| Source extract |
++++++
G'day Alex,
On 29/01/2019 4:32 pm, Alexandru Ardelean wrote:
On Tue, Jan 29, 2019 at 8:28 AM Phil Reid <preid@xxxxxxxxxxxxxxxxx> wrote:
Currently FRACTIONAL values are outputed with 9 digits after the decimal
place. This is not always sufficient to resolve the raw value with 1 bit.
Output FRACTIONAL values to 15 decimal places of precision, regardless
of the number of leading zeros.
Currently for a 2.5V ref with 24 bits of precision the code outputs only
to 9 decimal places.
Cur: 0.00014901100000000000 * 16777216 = 2499.989733
New: 0.00014901161193847600 * 16777216 = 2500.000000
Signed-off-by: Phil Reid <preid@xxxxxxxxxxxxxxxxx>
---
Notes:
Alternatively I could add additonal FRACTIONAL types that select the new
behaviour to prevent any possible regressions.
drivers/iio/industrialio-core.c | 55 ++++++++++++++++++++++++++++++++++-------
1 file changed, 46 insertions(+), 9 deletions(-)
diff --git a/drivers/iio/industrialio-core.c b/drivers/iio/industrialio-core.c
index a062cfd..bd9da64 100644
--- a/drivers/iio/industrialio-core.c
+++ b/drivers/iio/industrialio-core.c
@@ -571,11 +571,53 @@ int of_iio_read_mount_matrix(const struct device *dev,
#endif
EXPORT_SYMBOL(of_iio_read_mount_matrix);
+static ssize_t __iio_format_div_prec(char *buf, unsigned int len, s64 x, s32 y)
+{
+ unsigned int prec = 0;
+ unsigned int idx = 0;
+ s64 d;
+
+ if (!len)
+ return 0;
+
+ if (!y)
+ return snprintf(buf, len, "inf");
+
+ if (!x)
+ return snprintf(buf, len, "0");
+
+ if (((x > 0) && (y < 0)) || ((x < 0) && (y > 0))) {
+ buf[idx++] = '-';
+ x = x > 0 ? x : -x;
+ y = y > 0 ? y : -y;
+ }
+
+ d = div64_s64(x, y);
+ idx += snprintf(buf+idx, len-idx, "%d", (int)d);
+ x = x - (y * d);
+ if ((x != 0) && (idx < len-1)) {
+ buf[idx++] = '.';
+ x = x * 10;
+ d = div64_s64(x, y);
+
+ while ((idx < len-1) && (prec < 15)) {
+ if (d || prec)
+ prec++;
+ buf[idx++] = '0' + (char)d;
+ x = x - (y * d);
+ if (!x)
+ break;
+ x = x * 10;
+ d = div64_s64(x, y);
+ }
+ buf[idx] = 0;
+ }
+ return idx;
+}
+
static ssize_t __iio_format_value(char *buf, size_t len, unsigned int type,
int size, const int *vals)
++++++
| Records for this task |
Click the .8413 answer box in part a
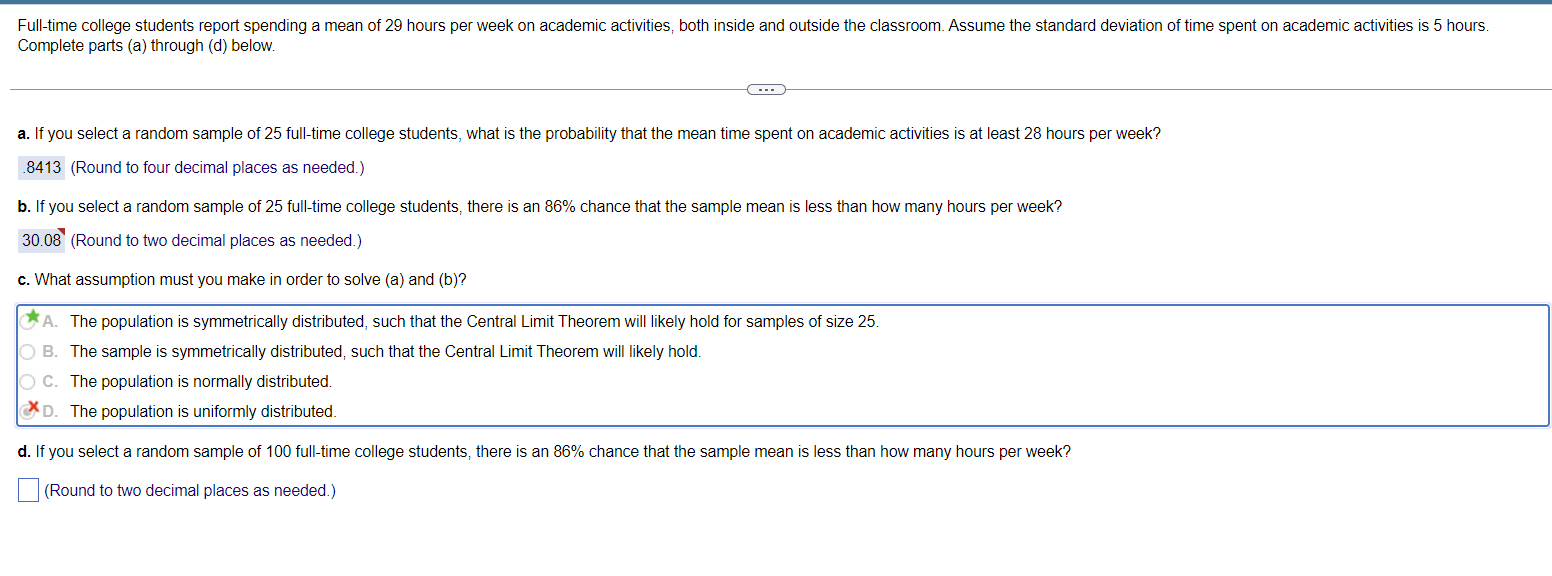The width and height of the screenshot is (1552, 576). click(x=40, y=167)
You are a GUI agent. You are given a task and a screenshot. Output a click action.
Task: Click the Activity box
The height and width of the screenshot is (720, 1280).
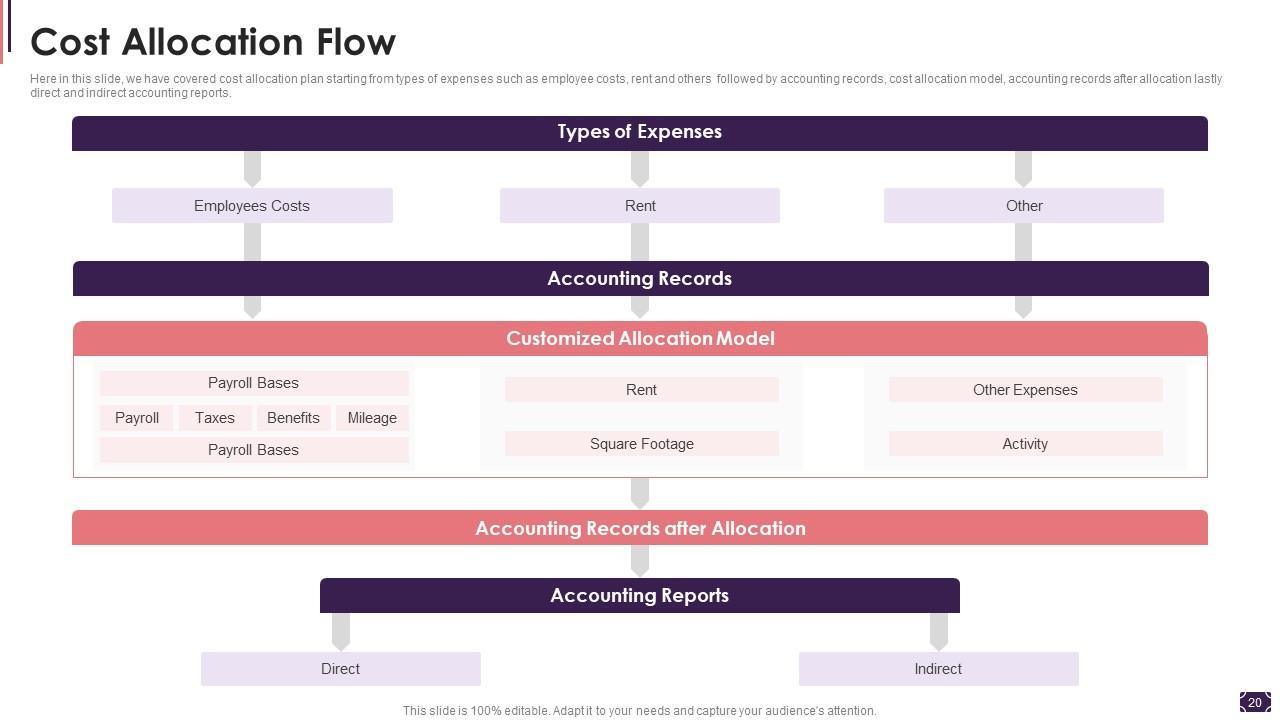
++++++
| Work to complete |
A. Copy out every line of the records verbatim, leaving out the pictures.
B. Resume the IIO fractional-precision patch from the point where it stops.
The records are unrelated to the kernel patch text.

| Responses by task |
A.
Click the .8413 answer box in part a
The width and height of the screenshot is (1552, 576). click(x=40, y=167)
You are a GUI agent. You are given a task and a screenshot. Output a click action.
Task: Click the Activity box
The height and width of the screenshot is (720, 1280).

B.
{
- unsigned long long tmp;
- int tmp0, tmp1;
bool scale_db = false;
switch (type) {
@@ -598,14 +640,9 @@ static ssize_t __iio_format_value(char *buf, size_t len, unsigned int type,
else
return snprintf(buf, len, "%d.%09u", vals[0], vals[1]);
case IIO_VAL_FRACTIONAL:
- tmp = div_s64((s64)vals[0] * 1000000000LL, vals[1]);
- tmp1 = vals[1];
- tmp0 = (int)div_s64_rem(tmp, 1000000000, &tmp1);
- return snprintf(buf, len, "%d.%09u", tmp0, abs(tmp1));
+ return __iio_format_div_prec(buf, len, vals[0], vals[1]);
Maybe I'm a bit naive, but I'm also a bit curious.
If you just bump the numbers here, would it work the same ?
i.e. 10^9 -> 10^15 and "snprintf(buf, len, "%d.%15u", tmp0, abs(tmp1));"
I did look at that solution.
But I was running into overflow issues (even with 64 bit numbers).
eg: with a 2500 reference and 32 bits.
2500 * 10^15 = 2e+18 = 61 bits
And the result of
2500 / 2^32 = 0.000000582076609
Only provides 9 significant digits with 15 decimal places.
I was looking to provide 15 significant digits to match a standard double
precision floating point value.
Proposed solution seemed to work with a wider range, but I admit it's not elegant.
Certainly interested in other peoples ideas.
My alternative thought was to introduce a new type that returns the scale
as a rational. eg: return string like
scale_rational = 2500/4294967296
But that'd require existing user space to become aware of the new format.
But in any case, what would be interesting now, is to extend the IIO
core logic to provide [somehow] a precision number, default being 9.
This could probably be specified on per-channel basis [somehow],
similar to other channel params.
So, for example in the default case, if you have "uint32_t precision =
9", you would have the same behavior, with something like
tmp = div_s64((s64)vals[0] * pow_of_10(precision), vals[1]);
tmp1 = vals[1];
tmp0 = (int)div_s64_rem(tmp, pow_of_10(precision), &tmp1);
return snprintf(buf, len, "%d.%" precision "u", tmp0, abs(tmp1));
Obviously, the above code is just pseudo-code, where pow_of_10()
multiplies 10 a "precision" number of times, and the snprintf() would
need a temporary buffer to create a format string, which then would be
used.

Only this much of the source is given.